Splotch
July 20
through
August 19, 2016
Opening reception:
July 20, 2016,
6-8pm
Lesley Heller Workspace is pleased to present Splotch, a two-venue exhibition on the Lower East Side curated by Eileen Jeng. Splotch features artists whose work involves a methodical and controlled process of creating seemingly free-form or random daubs and spots. The title of the show is inspired by Sol LeWitt’s fiberglass pieces titled Splotches and their working drawings or “footprints.” The footprints of Splotch #3 will be exhibited for the first time at Lesley Heller Workspace. LeWitt’s 12-foot long sculpture Splotch #3, previously shown at New York’s The Met, will be on view at Sperone Westwater.
Splotch features works by Lynda Benglis, Walter Biggs, Elisabeth Condon, Nene Humphrey, Andreas Kocks, Sol LeWitt, Riad Miah, Jamie Powell, Taney Roniger, Karen Tompkins, Julia von Eichel, Aaron Williams, Magdalen Wong, and Jian-Jun Zhang.
The artists’ approaches are structured, yet left up to elements of chance and failure in the drawings, paintings, photographs, prints, and sculptures in the show. Some of the artistic processes include casting, cutting, and wrapping. Lynda Benglis continues to focus on the physicality of materials in Hot Spot, 1999, a biomorphic form cast in aluminum. Combining elements of drawing, painting, and architecture, Andreas Kocks utilizes cut paper and pins to create works that examine space and time. Meticulous and methodical, Julia von Eichel simultaneously embraces and conceals the underlying structure of wood dowels, wiffle balls, and thread with acrylic covered silk in her amorphous and jagged sculpture protruding from a corner.
Inspired by pop culture and cartoons, Jamie Powell’s paintings incorporate elements of chance and improvisation as she manipulates the canvas by dyeing, cutting, and tying pieces to create sculptural forms, revealing the underlying frame. Magdalen Wong appropriates found imagery in mass media and commercial packaging; familiar objects are decontextualized and abstracted in her cutout milk splashes. Carving into a painted MDF surface with a router, Aaron Williams recreates graffiti imagery in photographic sources, expanding the idea of mark marking and materials.
Using patterns and precise puncturing, Taney Roniger creates biomorphic and cellular-like forms, referencing landscapes, mythology, and geometric shapes found in nature. Walter Biggs’s abstract paintings of graphite, sand, and acrylic are the results of play between expressionist gesture and labor-intensive finishing processes.
Materials can ultimately dictate the outcome when they are released onto surfaces – the results can be unexpected and spontaneous. In his monoprint First Drop of Water (print series #1), Jian-Jun Zhang explores the physicality and connotations of water. He paints printing ink directly onto steel plates with calligraphy brushes before printing these gestural marks. Inspired by nature and her time in Shanghai, Elisabeth Condon begins with a pour of paint and then edits the surface by outlining dots, manipulating contours, and slicing paint.

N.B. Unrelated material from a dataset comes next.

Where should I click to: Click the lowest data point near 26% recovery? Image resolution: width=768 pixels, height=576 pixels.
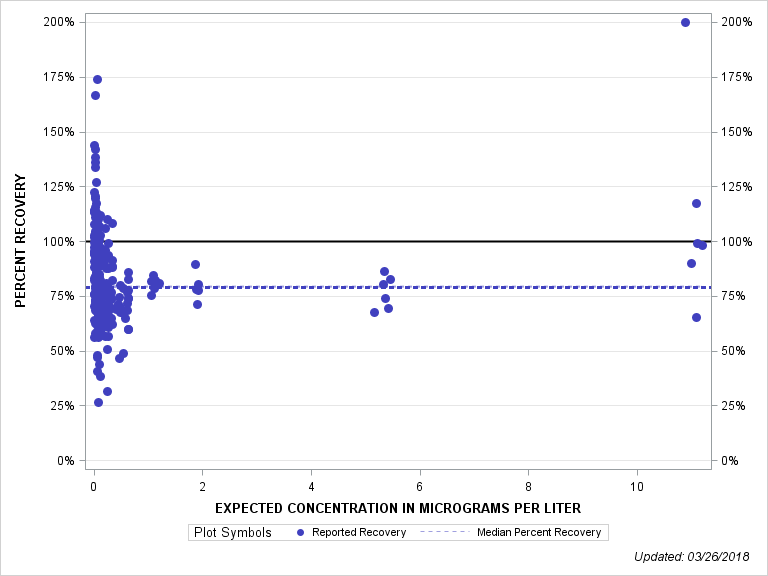(x=98, y=402)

Riad Miah combines a calculated approach of using drops of paint, geometric configurations, and spontaneous brush marks to create his abstract painting that depict cellular and amoeba-like forms. Nene Humphrey also explores biological systems in her sculptural and performative works consisting of two and three-dimensional cerebral and cellular forms of synthetic material. Influenced by the solar observations of the Italian astronomer, physicist, and philosopher Galileo Galilei in the early 17th century, Karen Tompkins creates abstracted paintings on insulation board that closely resemble these sunspot drawings.
With predetermined and self-imposed rules, these artists explore the boundaries of various mediums as well as the tension between control and spontaneity. They also examine the body, scientific and mathematical concepts, nature, pop culture, and mass media. Dichotomies examined include: absence and presence, fluidity and stability, geometric and organic, order and disorder.
An opening reception will take place at Lesley Heller Workspace on July 20 from 6-8 pm. Splotch will also be on view at Sperone Westwater at 257 Bowery from July 7 to August 5, 2016. A brochure will be published on the occasion of the exhibition.